Creating the project from scratch

To create the project from scratch you can simply do ./gce/init.sh init prod (or ./gce/init.sh init staging for the staging instance).

This operation can be very dangerous (it does not check for the disk existences and can lead to formatting some disk), so do not use unless really sure.

It will create the network and set-up the firewall rules correctly. If you needs to regenerate those network rules, you can do ./gce/init.sh firewall prod (respectively ./gce/init.sh firewall staging for the staging instance).

After this command, you can populate the /volumes drive of the Jenkins controllers.

Volumes persistent disk

The Jenkins controller is connected to a persistent disk that is not erased between each build. This disk is mounted under /volumes on the controller and has two folder:

  • secrets for storing the various credentials needed for ci.
  • jenkins_home store permanent files for the jenkins controller so we keep history even after reimaging the controller.

This drive is encrypted. It is created automatically by the init.sh script.

Populating the secrets directory

Thesecrets directory is filled with various RSA keys, authentication tokens, and passwords. Each file refers to one particular secret, some of which have corresponding placeholders in the jenkins/config/secrets/*.xml files.

Currently the list of secrets is:

  • google.oauth.clientid and google.oauth.secret: OAuth authentication token to the Google Cloud APIs.

    Go to the Cloud Console: https://console.cloud.google.com/apis/credentials?project=bazel-public

    Click on “Create credentials” > “OAuth client ID”.

    Application type: Web application
    Name: Jenkins-staging
    Authorized redirect URIs: http://ci-staging.bazel.io/securityRealm/finishLogin
    

    Click create, copy the resulting Client ID and Client secret into the two files in the secrets directory, without a newline at the end:

    echo -n '<client id>' > google.oauth.clientid
    echo -n '<client secret>' > google.oauth.secret
    
  • gerritcookies: it is the git cookies file for the CI user on Gerrit, that can be fetched from https://bazel-review.googlesource.com/#/settings/http-password.

  • github.bazel-io.jenkins.password: the password for the CI user on Github.

    Run the local, testing instance of Jenkins:

    bazel run //jenkins:test [-- -p <port>]
    

    This deploys a couple of Docker images on your local machine and starts a testing Jenkins instance on port 8080 by default. Wait for the server to start on localhost:8080 then click “Manage Jenkins” > “Manage Credentials”. Enter the password for the github account, then click on “Save”. This updates /var/jenkins_home/credentials.xml inside the local Docker container with the secret.

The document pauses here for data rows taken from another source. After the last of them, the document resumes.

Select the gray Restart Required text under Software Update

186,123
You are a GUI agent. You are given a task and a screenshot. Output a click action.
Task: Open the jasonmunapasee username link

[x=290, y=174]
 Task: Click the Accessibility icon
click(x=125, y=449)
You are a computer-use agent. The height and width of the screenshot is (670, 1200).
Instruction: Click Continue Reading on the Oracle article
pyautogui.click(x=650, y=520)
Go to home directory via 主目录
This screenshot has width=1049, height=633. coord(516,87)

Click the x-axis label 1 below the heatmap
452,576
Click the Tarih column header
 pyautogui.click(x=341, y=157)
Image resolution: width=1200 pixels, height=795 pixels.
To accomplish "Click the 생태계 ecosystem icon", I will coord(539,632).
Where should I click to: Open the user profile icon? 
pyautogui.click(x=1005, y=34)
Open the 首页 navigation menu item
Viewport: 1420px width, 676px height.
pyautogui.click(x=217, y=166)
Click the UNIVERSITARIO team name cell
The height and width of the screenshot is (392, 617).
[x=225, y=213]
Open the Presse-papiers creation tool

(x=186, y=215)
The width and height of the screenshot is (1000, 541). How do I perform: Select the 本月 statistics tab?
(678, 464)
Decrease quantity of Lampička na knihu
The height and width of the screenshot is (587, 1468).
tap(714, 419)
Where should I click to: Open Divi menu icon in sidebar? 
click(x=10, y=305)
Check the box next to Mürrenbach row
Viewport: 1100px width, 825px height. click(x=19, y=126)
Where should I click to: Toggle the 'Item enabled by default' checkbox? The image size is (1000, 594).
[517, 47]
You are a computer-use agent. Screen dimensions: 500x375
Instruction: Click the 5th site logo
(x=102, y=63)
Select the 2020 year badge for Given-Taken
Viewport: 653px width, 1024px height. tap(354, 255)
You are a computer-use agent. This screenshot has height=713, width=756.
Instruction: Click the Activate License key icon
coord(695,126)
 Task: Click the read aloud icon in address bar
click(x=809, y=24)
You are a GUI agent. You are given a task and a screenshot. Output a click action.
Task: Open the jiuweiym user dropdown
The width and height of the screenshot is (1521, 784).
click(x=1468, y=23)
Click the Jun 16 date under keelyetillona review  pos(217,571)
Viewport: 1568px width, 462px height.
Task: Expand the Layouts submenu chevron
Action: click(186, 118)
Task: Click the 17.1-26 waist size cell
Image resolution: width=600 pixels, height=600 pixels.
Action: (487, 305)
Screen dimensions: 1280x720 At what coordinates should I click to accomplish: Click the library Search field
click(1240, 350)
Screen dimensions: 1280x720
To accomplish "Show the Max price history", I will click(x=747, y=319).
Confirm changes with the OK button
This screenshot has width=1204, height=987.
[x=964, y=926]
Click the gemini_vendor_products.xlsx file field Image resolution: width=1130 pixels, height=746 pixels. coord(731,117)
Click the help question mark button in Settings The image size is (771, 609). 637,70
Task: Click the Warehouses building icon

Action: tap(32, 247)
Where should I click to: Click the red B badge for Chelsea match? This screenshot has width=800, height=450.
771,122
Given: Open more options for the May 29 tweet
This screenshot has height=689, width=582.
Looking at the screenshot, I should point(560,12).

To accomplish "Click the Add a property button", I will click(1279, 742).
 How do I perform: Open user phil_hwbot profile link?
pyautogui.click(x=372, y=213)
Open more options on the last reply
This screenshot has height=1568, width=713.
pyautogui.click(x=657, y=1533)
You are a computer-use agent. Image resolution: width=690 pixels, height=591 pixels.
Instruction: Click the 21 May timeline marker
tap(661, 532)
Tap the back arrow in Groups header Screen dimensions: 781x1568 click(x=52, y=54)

    Then find the container's ID and open an interactive terminal in it, then grep the transformed password:

    docker ps | grep "jenkins-test"
    
    docker exec -t -i <container ID> bash
    
    # inside jenkins@<container ID>
    cat /var/jenkins_home/credentials.xml | grep password
    

    Copy the value of the <password> tag and write it to github.bazel-io.jenkins.password.

  • boto_config: a boto config file with oauth token to access GCS.

  • github_id.rsa and github_id_rsa.pub

    Private and public SSH keys for pushing to github for syncing the gerrit repository and the GitHub repository. You can generate it by SSH into the node and typing ssh-keygen -t rsa -b 4096 -C "noreply@bazel.io" -N '' -f /volumes/secrets/github_id_rsa. You must add the public key to the list of deploy keys of all repositories to sync (i.e., for Bazel at https://github.com/bazelbuild/bazel/settings/keys).

  • github_token

    The Jenkins controller uses this to push Bazel releases to GitHub. This is the “Bazel Release Token” of the “Personal access tokens” of the “ci.bazel” user on GitHub.

    You can't see the token itself, but you can update it and then GitHub shows you the new value.

  • github_trigger_auth_token

    The Jenkins controller uses this to post comments on GitHub pull requests, e.g. “All tests passed”. This is the “Jenkins GitHub Pull Request Builder” of the “Personal access tokens” of the “ci.bazel” user on GitHub.

    You can't see the token itself, but you can update it and then GitHub shows you the new value.

  • apt-key.id and apt-key.sec.gpg: GPG key to sign the Debian packages.

  • smtp.auth.password and smtp.auth.username: authentication information for the mail provider. We currently use a jenkins-only identifier to send through SendGrid

Next

You can now use the vm.sh script to manipulate the Virtual Machines and the setup_mac.sh script to setup mac nodes.